Devant la longue liste de tâches quotidiennes, les gestionnaires ne prennent pas toujours le temps de profiter des bienfaits du sourire. Pourtant, cette simple expression du visage constitue un outil de gestion puissant et peu utilisé, pensent les experts. Et si les employeurs cultivaient le sourire?

Martin Simard se décrit comme un patron dynamique, souriant et enjoué. Responsable de 80 employés, l'associé en solutions administratives à la firme Morneau Sheppell ne commence jamais ses journées et ses réunions sans saluer son personnel d'un large sourire. «C'est le point no 1 à mon agenda. Je pense que cette bonne humeur démontre ma passion pour mon travail. Je suis convaincu que le sourire et l'humour permettent de réaliser un plus grand nombre de choses», considère-t-il.

Souvent associé à une émotion de plaisir et de bien-être, le sourire joue plusieurs rôles. «On sourit par complicité, par politesse, pour séduire ou simplement pour créer un lien et entrer en communication avec l'autre. Le sourire est aussi présent dans le malaise et la timidité", énonce Christine Gagnon, synergologue. Dans le contexte du travail, le sourire donne de l'assurance et démontre une facilité d'approche, précise-t-elle.

Or, les dirigeants ne sourient pas assez, constate Farès Chmait, coach d'entreprise, motivateur et formateur. «Et lorsqu'ils sourient, les leaders ne le font pas nécessairement dans les bonnes circonstances. Pourtant, même en situation de crise, un sourire bien placé peut faire paraître plus en contrôle et bien dans sa peau.»

D'un naturel souriant, Martin Simard a pu constater les nombreux bienfaits de cette action. «Le sourire démontre de l'ouverture, de l'intérêt. Il m'a permis de créer un climat plus familial, sain, équilibré et d'établir un lien de confiance et de loyauté dans l'équipe», mentionne-t-il.

La culture du sourire

Les gestionnaires qui souhaitent profiter des vertus du sourire devraient-ils le mettre en pratique? Pas s'ils ne le ressentent pas, tranche Christine Gagnon. «Il faut avoir envie de sourire et éviter de forcer la note puisque ça va paraître. On peut toutefois se forcer à créer des liens interpersonnels qui vont induire des sourires», indique-t-elle.

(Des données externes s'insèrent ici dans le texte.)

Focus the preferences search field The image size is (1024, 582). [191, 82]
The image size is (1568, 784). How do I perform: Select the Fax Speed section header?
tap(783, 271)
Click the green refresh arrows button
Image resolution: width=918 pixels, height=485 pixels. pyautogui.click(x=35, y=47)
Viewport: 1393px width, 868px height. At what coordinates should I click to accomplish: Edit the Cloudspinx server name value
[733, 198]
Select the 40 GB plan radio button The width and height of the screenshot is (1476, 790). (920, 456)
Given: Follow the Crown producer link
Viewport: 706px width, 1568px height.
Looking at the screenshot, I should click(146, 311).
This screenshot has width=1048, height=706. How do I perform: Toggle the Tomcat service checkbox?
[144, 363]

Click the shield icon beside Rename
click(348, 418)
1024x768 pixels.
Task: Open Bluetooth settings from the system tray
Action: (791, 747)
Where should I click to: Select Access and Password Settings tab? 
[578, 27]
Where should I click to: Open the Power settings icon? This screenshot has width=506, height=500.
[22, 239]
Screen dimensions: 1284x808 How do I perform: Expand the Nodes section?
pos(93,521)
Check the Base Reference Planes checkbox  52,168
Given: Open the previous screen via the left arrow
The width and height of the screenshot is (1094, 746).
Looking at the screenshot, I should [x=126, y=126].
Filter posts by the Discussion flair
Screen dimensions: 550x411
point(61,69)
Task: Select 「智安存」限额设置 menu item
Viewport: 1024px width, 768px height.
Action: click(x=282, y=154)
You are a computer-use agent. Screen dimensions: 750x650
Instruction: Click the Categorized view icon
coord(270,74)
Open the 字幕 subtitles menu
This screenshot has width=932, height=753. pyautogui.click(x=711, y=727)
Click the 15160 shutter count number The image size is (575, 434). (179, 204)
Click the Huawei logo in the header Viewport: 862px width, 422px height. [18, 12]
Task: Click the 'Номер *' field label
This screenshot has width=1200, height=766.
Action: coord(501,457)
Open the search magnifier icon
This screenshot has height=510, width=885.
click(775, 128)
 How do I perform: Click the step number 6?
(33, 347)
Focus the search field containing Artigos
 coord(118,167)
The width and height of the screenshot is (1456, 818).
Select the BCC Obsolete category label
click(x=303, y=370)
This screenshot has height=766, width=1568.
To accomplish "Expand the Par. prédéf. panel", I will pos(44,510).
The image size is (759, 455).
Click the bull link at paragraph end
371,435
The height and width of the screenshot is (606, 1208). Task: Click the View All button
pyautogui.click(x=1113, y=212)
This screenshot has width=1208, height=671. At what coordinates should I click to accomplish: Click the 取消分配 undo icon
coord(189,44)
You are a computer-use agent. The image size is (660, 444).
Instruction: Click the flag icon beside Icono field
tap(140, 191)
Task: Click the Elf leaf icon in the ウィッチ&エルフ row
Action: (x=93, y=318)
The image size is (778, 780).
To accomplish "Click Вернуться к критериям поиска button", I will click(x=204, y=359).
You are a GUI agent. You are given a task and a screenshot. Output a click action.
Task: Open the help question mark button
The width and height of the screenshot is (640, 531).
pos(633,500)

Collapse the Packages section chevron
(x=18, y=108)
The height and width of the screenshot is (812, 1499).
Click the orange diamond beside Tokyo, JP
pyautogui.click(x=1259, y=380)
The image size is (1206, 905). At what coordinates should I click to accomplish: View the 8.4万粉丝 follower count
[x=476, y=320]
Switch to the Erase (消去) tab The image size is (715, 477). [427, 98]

L'employeur doit d'abord prendre conscience de l'impact du sourire sur le message à véhiculer, insiste M. Chmait. «Je répète à mes clients: «Arrêtons d'être intéressants et commençons à être intéressés! " On ne peut pas montrer de l'intérêt pour une situation ou pour une personne en fronçant les sourcils. Le sourire montre une forme de respect et de reconnaissance.»

Pour insuffler la bonne humeur au sein d'une organisation, Michel Tremblay, professeur au service de l'enseignement de la gestion des ressources humaines de HEC Montréal, suggère d'introduire le sourire dans les valeurs de l'entreprise: «La haute direction et les supérieurs doivent montrer l'exemple. Des entreprises comme WestJet ou la société française de télécommunications Orange ont inscrit le sourire et l'humour dans leur culture organisationnelle. Ce comportement est contagieux et constitue une forme d'attraction.»

Le sourire stratégique

Pour Martin Simard, peu de contextes sont défavorables au sourire. «Je m'adapte habituellement à mon interlocuteur, mais même en contexte de négociations sérieuses, rien n'empêche d'arriver à la rencontre en souriant.» Point de vue que partage Michel Tremblay: «Le sourire est l'antithèse de l'exclusion. Pour mobiliser le personnel, ça prend des émotions positives, et le sourire en fait partie. Les milieux de travail positifs rendent les employés plus performants, présents et loyaux. Ils réduisent les tensions et allègent l'atmosphère.»

Parfois, le sourire devient stratégique. «Si l'employeur doit gérer une crise, le sourire de complicité aide à créer un lien de confiance. En entrevue d'embauche, le sourire montre de l'empathie et peut servir de test pour voir comment le candidat réagit», suggère Mme Gagnon.